** BEGIN SUPPLIED MATERIAL **

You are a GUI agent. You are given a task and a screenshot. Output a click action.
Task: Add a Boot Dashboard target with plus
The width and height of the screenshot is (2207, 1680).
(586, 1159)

** END SUPPLIED MATERIAL **
** BEGIN SUPPLIED MATERIAL **

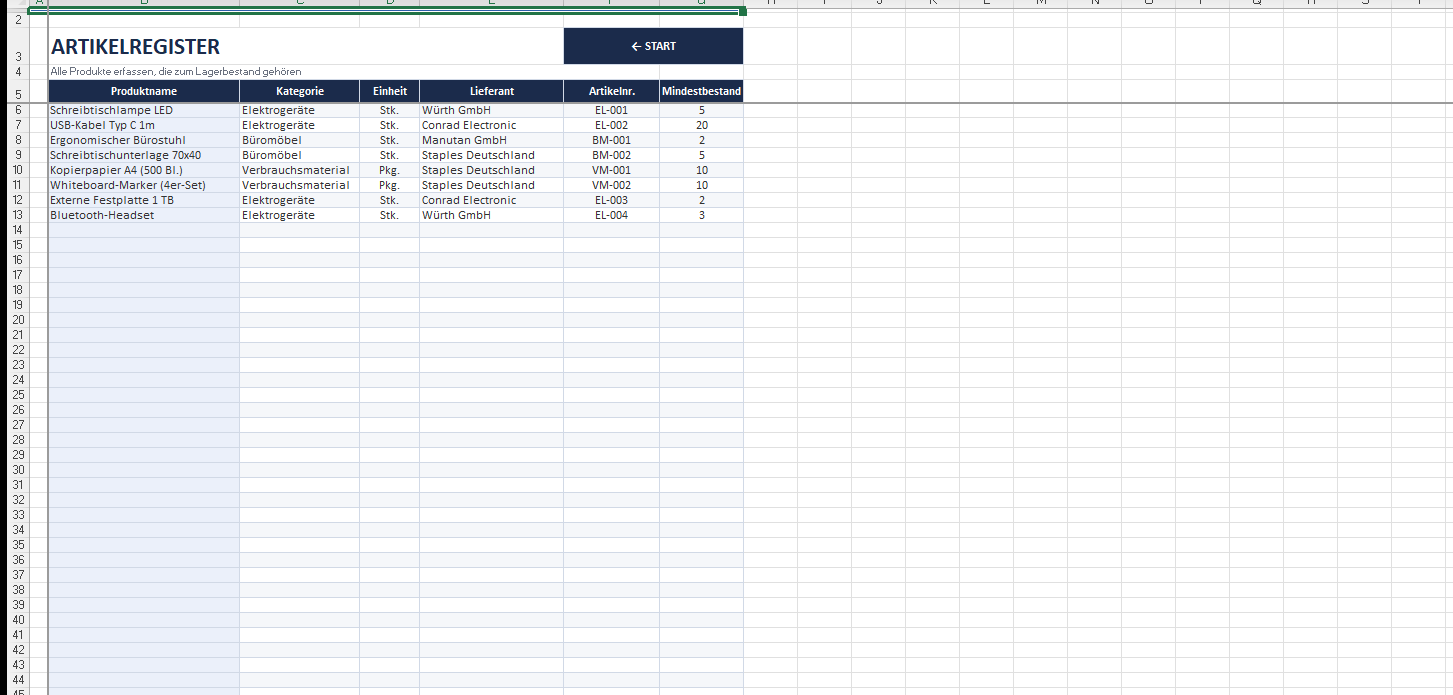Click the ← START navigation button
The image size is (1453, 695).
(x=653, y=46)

** END SUPPLIED MATERIAL **
** BEGIN SUPPLIED MATERIAL **

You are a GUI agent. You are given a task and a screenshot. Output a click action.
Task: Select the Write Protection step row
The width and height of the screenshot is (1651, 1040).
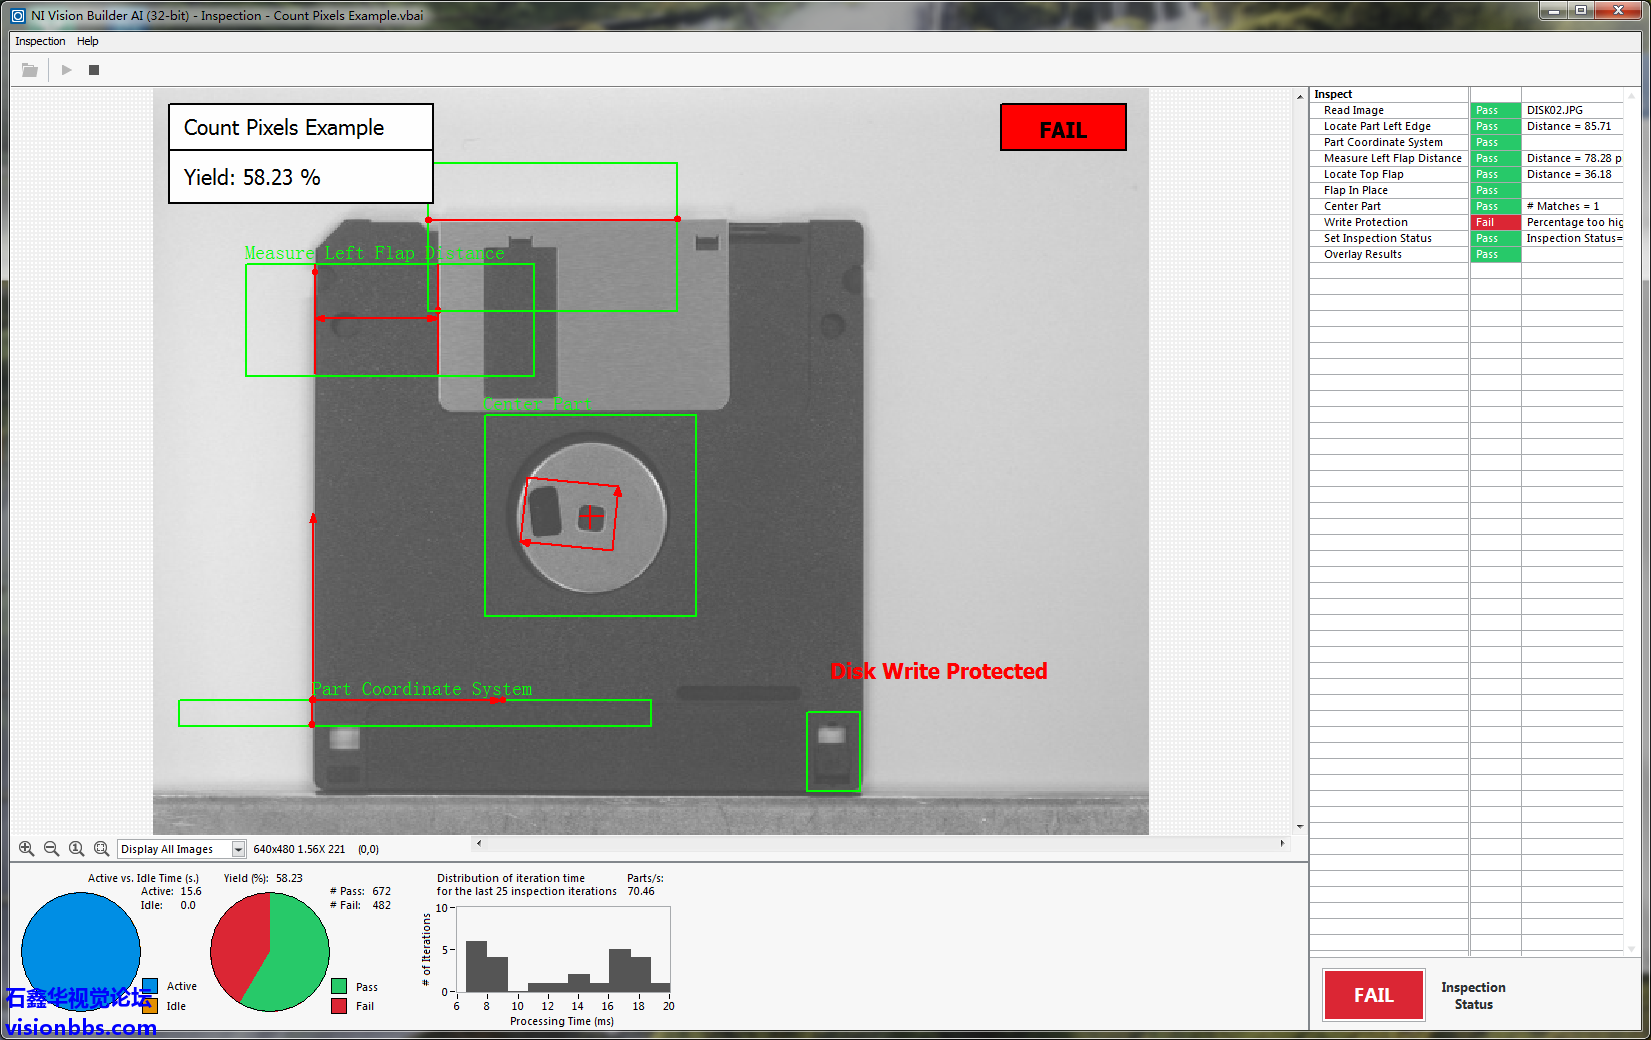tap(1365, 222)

** END SUPPLIED MATERIAL **

▸ WHAT THE TASK ASKS
Could you repeat the material from the line with "Click the ← START navigation button" to the line with "(x=653, y=46)", both ends included, leaving out the picture?

▸ TASK SOLUTION
Click the ← START navigation button
The image size is (1453, 695).
(x=653, y=46)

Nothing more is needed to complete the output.